The developers will have to answer some of your other questions and address some of your comments.
Craig.
There’s a number of directions to go. The easiest three are:
– make different pages be different categories, with information in separate posts.
– make different pages using index.php as your basis, with explicit links to the other pages. This is the easiest if you want to maintain the look and feel…
– make separate ‘static’ pages for the one-shot stuff. if you significantly modify the look and feel, you might need to tweak these. then again, if you share the CSS file, and use good semantic markup matching WPs, you’re bound to remain 99% in line.
There’s actually one other option, which is to make categories that you predefine as ‘single post’ categories. i.e., “About”. Then you modify index.php so that when it is showing one of your single-post categories, the visual/content output is tweaked (something like how on my site — http://www.chait.net — when you go into an article, the CSS/layout is slightly modified from the normal blog listing formatting. You also then modify the index.php to NOT show in normal query/sorts those single post categories (lots of discussions about ‘hiding’ categories from the main listing around here).
I can give you help/advice on making it so that you get single-post CSS that looks different from lists of posts — that’s easy. But as for which direction to try and achieve the single-post thing… that you have to sorta feel out and decide for yourself.
=d
Maybe we can sweet-talk David into writing a tutorial for just this kind of thing? π
Craig.
http://wdt.silent-aurora.net/php03.php
is a lot like the script I’m using for my template site, which when it’s finished (sometimes this week) will also have a guide to creating your own template for WordPress.
I implemented an “About this Site” page a few days ago in WP1. Using the admin tools, I created a new link category (“My Stuff” in this case). I went into index.php and added the link category to display (my blog currently displays separate “boxes” for each of the link categories).
I then “hollowed out” a copy of the Index.php page to remove the blog headline and content, and added some static text in the page itself. I then saved in as “about.php”. Added the link to “about.php” to the Link Category I previously created (“My Stuff”), and everything works nicely.
It’s a somewhat klugy solution to use the links category/ies as internal navigation, but the end result seems to be working fine for me.
My solution for implementaing a separate photoblog will likely build on the above, and involve a separate WP install (same database). I’ll carry over look-and-feel and use the “My Stuff” section to hope between the blogs and pages as needed. At least, that my idea this morning… π
There is a very good tutorial for skinning websites over at http://www.domesticat.net/skins/howto.php
I’m sure it’ll work for wp if it’s altered a little.

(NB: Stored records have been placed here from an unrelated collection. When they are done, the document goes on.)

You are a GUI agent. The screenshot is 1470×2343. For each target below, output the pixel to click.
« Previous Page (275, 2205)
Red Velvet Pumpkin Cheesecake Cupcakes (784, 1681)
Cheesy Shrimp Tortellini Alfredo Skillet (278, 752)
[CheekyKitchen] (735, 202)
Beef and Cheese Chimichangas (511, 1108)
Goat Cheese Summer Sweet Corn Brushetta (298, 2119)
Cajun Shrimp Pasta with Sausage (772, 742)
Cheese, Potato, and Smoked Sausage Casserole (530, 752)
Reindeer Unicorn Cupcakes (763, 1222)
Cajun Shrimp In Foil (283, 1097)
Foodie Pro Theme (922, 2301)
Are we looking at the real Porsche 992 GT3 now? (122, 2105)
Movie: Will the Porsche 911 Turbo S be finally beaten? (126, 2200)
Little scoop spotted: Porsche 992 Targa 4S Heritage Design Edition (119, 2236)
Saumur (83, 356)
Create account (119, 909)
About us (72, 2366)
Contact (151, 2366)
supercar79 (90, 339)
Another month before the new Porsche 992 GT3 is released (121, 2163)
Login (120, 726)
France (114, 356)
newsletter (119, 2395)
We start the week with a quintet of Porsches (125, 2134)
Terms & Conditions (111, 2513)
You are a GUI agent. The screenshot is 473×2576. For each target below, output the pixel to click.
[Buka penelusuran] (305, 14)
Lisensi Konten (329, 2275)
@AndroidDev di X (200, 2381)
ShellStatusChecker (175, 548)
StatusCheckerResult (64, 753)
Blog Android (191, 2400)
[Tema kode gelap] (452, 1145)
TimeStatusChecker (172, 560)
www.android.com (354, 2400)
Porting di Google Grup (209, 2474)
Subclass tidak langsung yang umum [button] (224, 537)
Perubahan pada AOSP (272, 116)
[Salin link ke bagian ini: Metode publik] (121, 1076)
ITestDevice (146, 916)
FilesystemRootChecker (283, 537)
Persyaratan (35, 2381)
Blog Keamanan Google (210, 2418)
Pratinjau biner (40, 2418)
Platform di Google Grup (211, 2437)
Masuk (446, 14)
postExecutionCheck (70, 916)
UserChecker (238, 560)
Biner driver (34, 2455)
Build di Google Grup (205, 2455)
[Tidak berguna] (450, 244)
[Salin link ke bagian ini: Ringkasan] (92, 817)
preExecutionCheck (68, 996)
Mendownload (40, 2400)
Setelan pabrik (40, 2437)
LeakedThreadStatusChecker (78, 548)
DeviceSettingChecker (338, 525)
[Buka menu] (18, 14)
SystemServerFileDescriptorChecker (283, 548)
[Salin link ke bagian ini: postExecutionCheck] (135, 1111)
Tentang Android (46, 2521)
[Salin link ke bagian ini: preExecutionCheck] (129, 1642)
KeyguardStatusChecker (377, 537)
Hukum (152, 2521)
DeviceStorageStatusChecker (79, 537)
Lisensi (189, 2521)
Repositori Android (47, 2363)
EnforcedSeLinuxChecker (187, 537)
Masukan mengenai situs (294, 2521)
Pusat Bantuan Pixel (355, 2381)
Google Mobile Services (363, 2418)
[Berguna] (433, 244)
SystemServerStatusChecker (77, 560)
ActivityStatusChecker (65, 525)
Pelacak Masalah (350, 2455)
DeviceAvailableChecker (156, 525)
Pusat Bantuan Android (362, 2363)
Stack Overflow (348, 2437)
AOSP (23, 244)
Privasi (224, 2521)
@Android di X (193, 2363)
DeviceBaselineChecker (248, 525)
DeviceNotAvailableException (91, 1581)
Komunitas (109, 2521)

Maybe somebody could go, ask wether we might webnap the tuto and modify it…
Christian
Okidoki everyone… I guess I’ve made a decision as to how I’m going to handle this situation and maybe it will be helpful to others in the same situation if I share it… I’ve decided to go with two installations of WP: one for my regular blog and one for my photoblog. This decision was based on the future enhancements in WP and the fact that I’m tired of using multiple apps to accomplish various things. Also, while the hacks can be tedious to maintain at this point, upgrading WP in general is easy–so I’m not really intimidated by the fact that I will have to maintain two installations and keep them current. Creating the second installation was a snap. While I tried to make my initial installation the “be all” of everything I wanted for my blog, I realized that separating my interest in photography from my regular blog was the only way to go, especially from a design point of view. I was trying to do too much with one blog. Now I have one for my general rantings on life and subjects that interest me and another where its only focus is one subject. This decision was hurdle # 1.
Now that I’ve made this decision, I need to know whether or not it is possible for two installations of WP to use the same CSS file? I wish to maintain some of the same look and feel across both, but the layouts within index.php will be somewhat different at some point…
debwire,
You can use the same CSS file for any number of installs. All you have to do is point at the one you want using the @import function you find near the top of your index.php file. You only need to ensure you are specifying the correct path to the CSS file.